Testing a new theory, researchers have used a newly discovered function of an old drug to restore cell communications in a mouse model of autism, reversing symptoms of the disorder.
“Our cell danger theory suggests that autism happens because cells get stuck in a defensive metabolic mode and fail to talk to each other normally, which can interfere with brain development and function,” says Robert Naviaux, M.D., Ph.D., professor of medicine and co-director of the Mitochondrial and Metabolic Disease Center at the University of California, San Diego School of Medicine. “We used a class of drugs that has been around for almost a century to treat other diseases to block the ‘danger’ signal in a mouse model, allowing cells to return to normal metabolism and restore cell communication.”
Nearly a dozen UC San Diego scientists from different disciplines collaborated to find a unifying mechanism that explains autism. Describing a completely new theory for the origin and treatment of autism using antipurinergic therapy (APT), Dr. Naviaux and colleagues introduce the concept that a large majority of both genetic and environmental causes for autism act by producing a sustained cell danger response—the metabolic state underlying innate immunity and inflammation.
“When cells are exposed to classical forms of dangers, such as a virus, infection, or toxic environmental substance, a defense mechanism is activated,” Dr. Naviaux explained. “This results in changes to metabolism and gene expression, and reduces the communication between neighboring cells. Simply put, when cells stop talking to each other, children stop talking.”
Since mitochondria play a central role in both infectious and noninfectious cellular stress, innate immunity, and inflammation, Dr. Naviaux and colleagues searched for a signaling system in the body that was both linked to mitochondria and critical for innate immunity. They found it in extracellular nucleotides like adenosine triphosphate (ATP) and other mitokines—signaling molecules made by distressed mitochondria.
These mitokines have separate metabolic functions outside of the cell where they bind to and regulate receptors present on every cell of the body. Fifteen types of purinergic receptors are known to be stimulated by these extracellular nucleotides, and the receptors are known to control a broad range of biological characteristics with relevance to autism.
The researchers tested suramin—a well-known inhibitor of purinergic signaling used medically for the treatment of African sleeping sickness since shortly after it was synthesized in 1916—in mice. They found that this APT mediator corrected autism-like symptoms in the animal model, even if the treatment was started well after the onset of symptoms.
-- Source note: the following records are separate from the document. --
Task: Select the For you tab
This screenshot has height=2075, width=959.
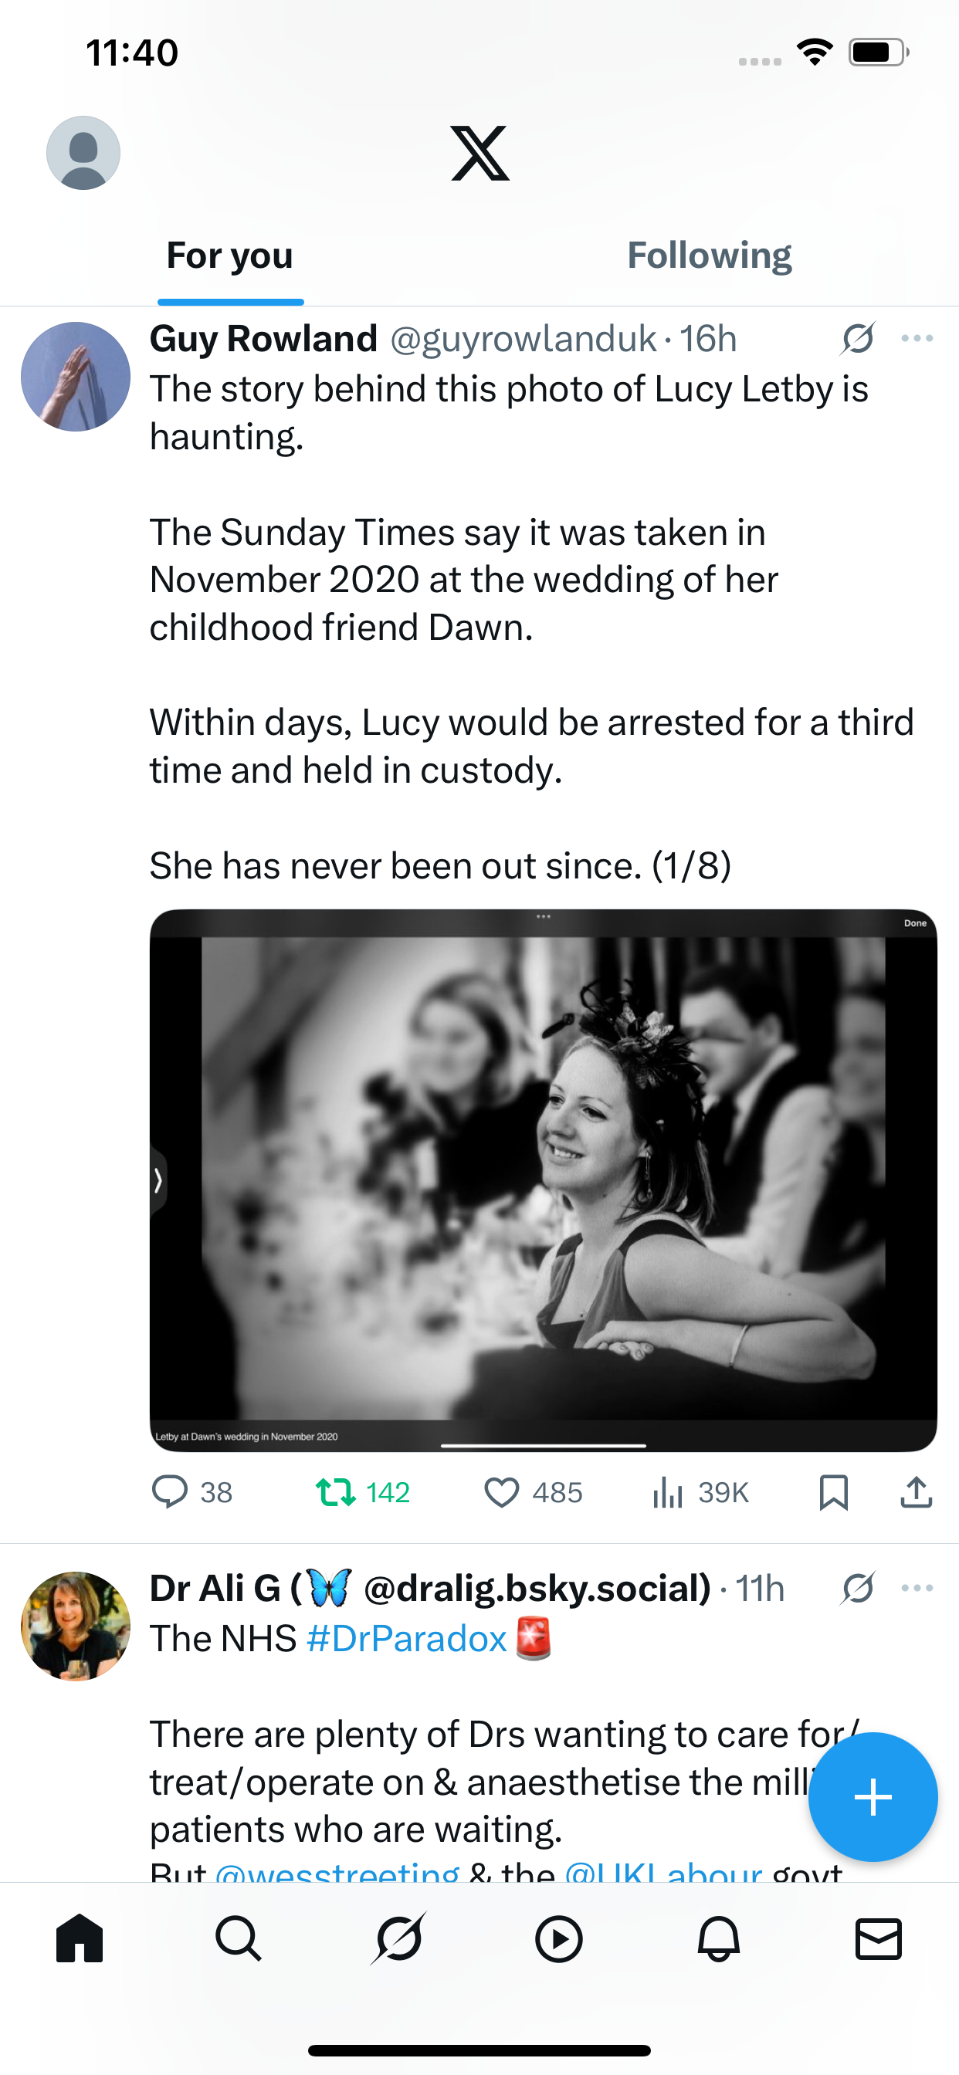Action: coord(230,256)
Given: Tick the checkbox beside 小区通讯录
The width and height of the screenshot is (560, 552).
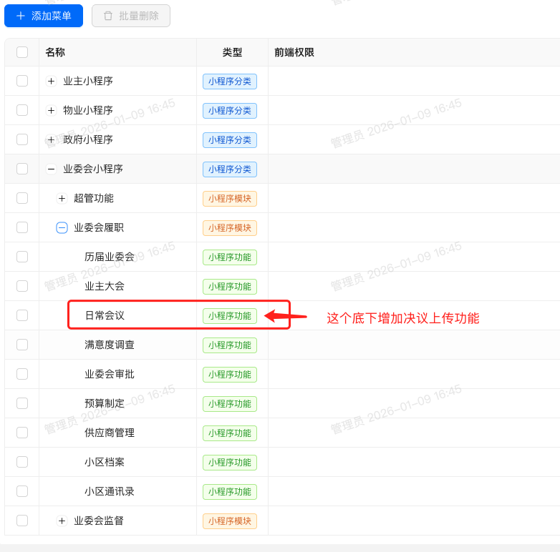Looking at the screenshot, I should point(22,491).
The drug restored 16 types of multisymptom abnormalities including normalizing brain synapse structure, cell-to-cell signaling, social behavior, motor coordination, and normalizing mitochondrial metabolism. More specifically, the drug prevented cerebellar Purkinje cell loss, correction of the ultrastructural synaptic dysmorphology, and correction of the hypothermia, metabolic, mitochondrial, P2Y2 and P2X7 purinergic receptor expression, and ERK1/2 and CAMKII signal transduction abnormalities.
“The striking effectiveness shown in this study using APT to ‘reprogram’ the cell danger response and reduce inflammation showcases an opportunity to develop a completely new class of anti-inflammatory drugs to treat autism and several other disorders,” Dr. Naviaux says.
“Of course, correcting abnormalities in a mouse is a long way from a cure for humans,” he adds, “but we are encouraged enough to test this approach in a small clinical trial of children with autism spectrum disorder in the coming year. This trial is still in the early stages of development. We think this approach offers a fresh and exciting new path that could lead to development of a new class of drugs to treat autism.”
The findings are published in the March 13 issue of PLOS ONE in an article titled “Antipurinergic Therapy Corrects the Autism-Like Features in the Poly(IC) Mouse Model.”